Кармен де Ибарра растерянно на него посмотрела. Хотя она уже почти год провела рядом с Оберлусом и была свидетельницей и жертвой многих его жестокостей и абсолютного равнодушия, ей все еще казались непостижимыми некоторые выходки существа, которое и правда, казалось, не имело ничего общего с остальными людьми.
— Но ведь он еще жив! — вскричала она.
— Он дышит, и это все. Но он спекся, это точно. Чем раньше он умрет, тем лучше будет для него и для всех.
Оберлус пробрался к рулю, распутал конец цепи, которой были связаны пленники, освободил Пинту Соуза и, на глазах обессилевшей женщины и под безразличными взглядами остальных, ухватил его за плечи и бросил в воду.
Очень медленно — наверное, в этом ленивом океане все происходило медленно — португалец начал тонуть в прозрачных водах и в конце концов исчез, словно проглоченный голубой ширью, которая скорее навевала мысль о безмятежном сне, чем о реальности смерти.
Игуана Оберлус проводил взглядом тело, пока оно не исчезло, а потом сел на место Соузы, взявшись за весло, оставшееся свободным.

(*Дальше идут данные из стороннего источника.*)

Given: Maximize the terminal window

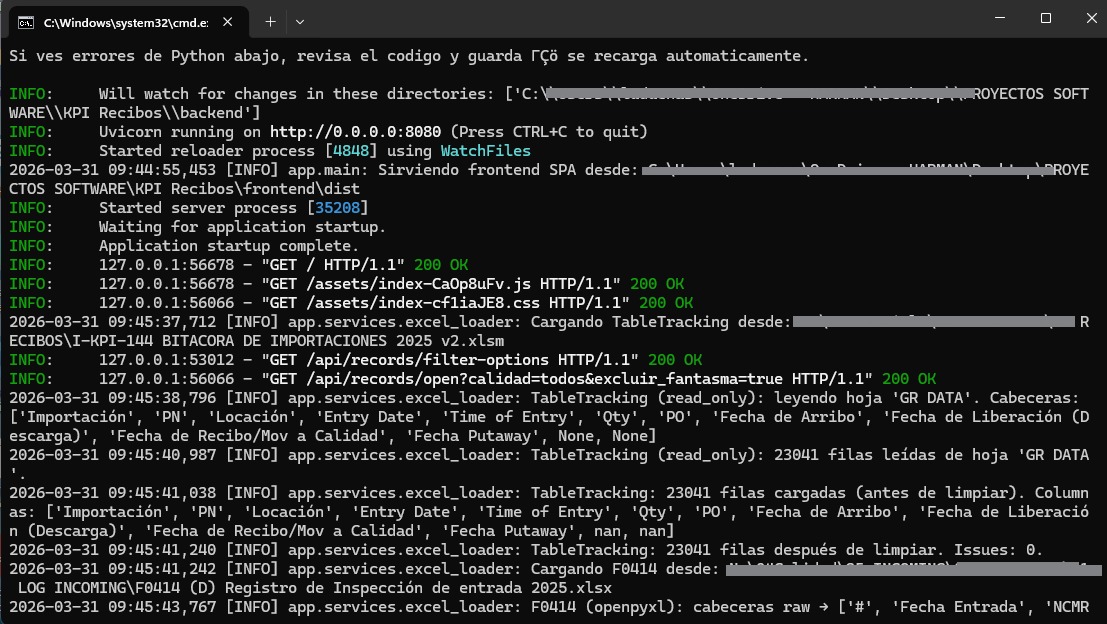Looking at the screenshot, I should pos(1045,18).
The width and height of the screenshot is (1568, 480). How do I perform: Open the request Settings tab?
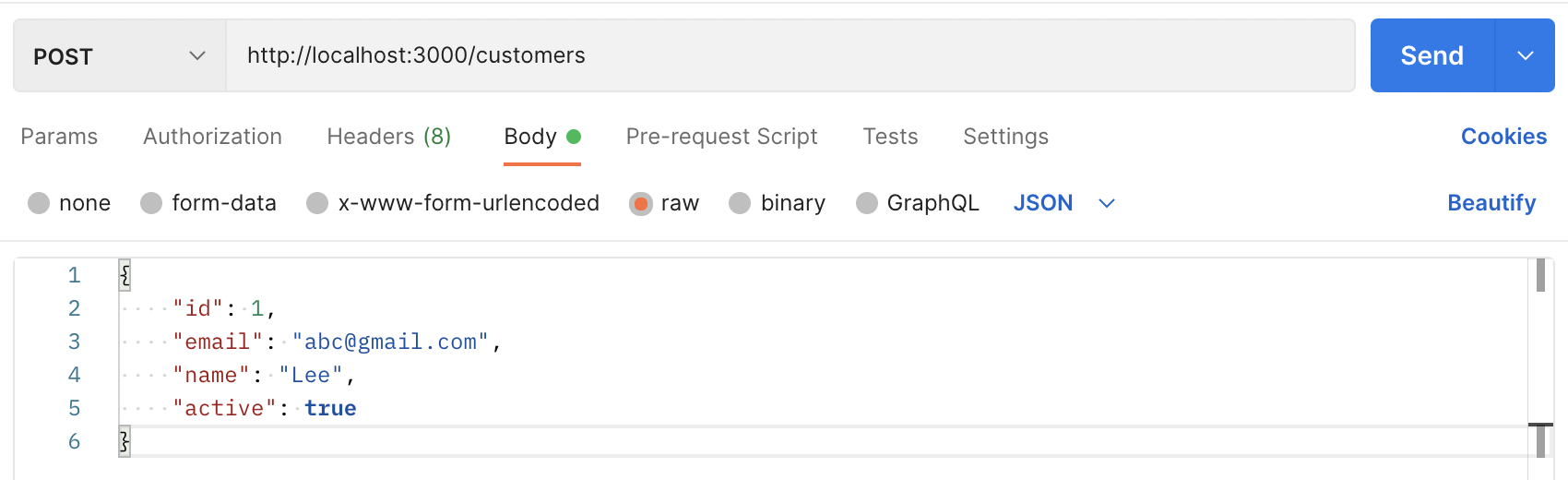click(x=1005, y=137)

— Берись за руль, — приказал он Малышке Кармен. — И помни: на восток! Все время на восток! Отклонишься хотя бы на один градус — оставлю без воды. Нам надо выйти из этой мертвой зоны, где нет ветра и не клюет рыба. — Он начал грести. — Если мы и дальше будем держаться этого направления, через пару дней одолеем уже половину пути.
— Половину пути! — с хрипом выдохнула она. — Боже Всемилостивый!
Дурачок Кнут, обессилев, потерял последние остатки разума, которые у него еще оставались. Это случилось в середине четвертой недели плавания, когда запасы еды подошли к концу и стало очевидно, что в этом глубочайшем и спокойном море рыба не поднимается к поверхности, как они ни старались ее приманить всевозможной наживкой.
Однажды утром норвежец вдруг запел, хотя губы у него потрескались от жажды, — и песня, вероятно, казалась ему невероятно смешной, потому что время от времени он начинал громко смеяться, размахивая руками и гримасничая.
В довершение он швырнул в воду весло; Оберлус в ярости поколотил норвежца, выловил весло и сунул ему в руки, но тот снова его отбросил.
Оберлус отложил весло в сторону и дал Кнуту глоток воды в надежде, что он образумится и будет слушать, что ему говорят, однако он по-прежнему распевал свою непонятную песню, не умолкая ни на минуту, весь день и последующую ночь. В конце концов на рассвете Игуана Оберлус вынул один из своих пистолетов из мешка, в котором их хранил, дабы уберечь от влаги, и прицелился ему в голову, со строгим видом поднеся палец к губам, явно требуя тишины.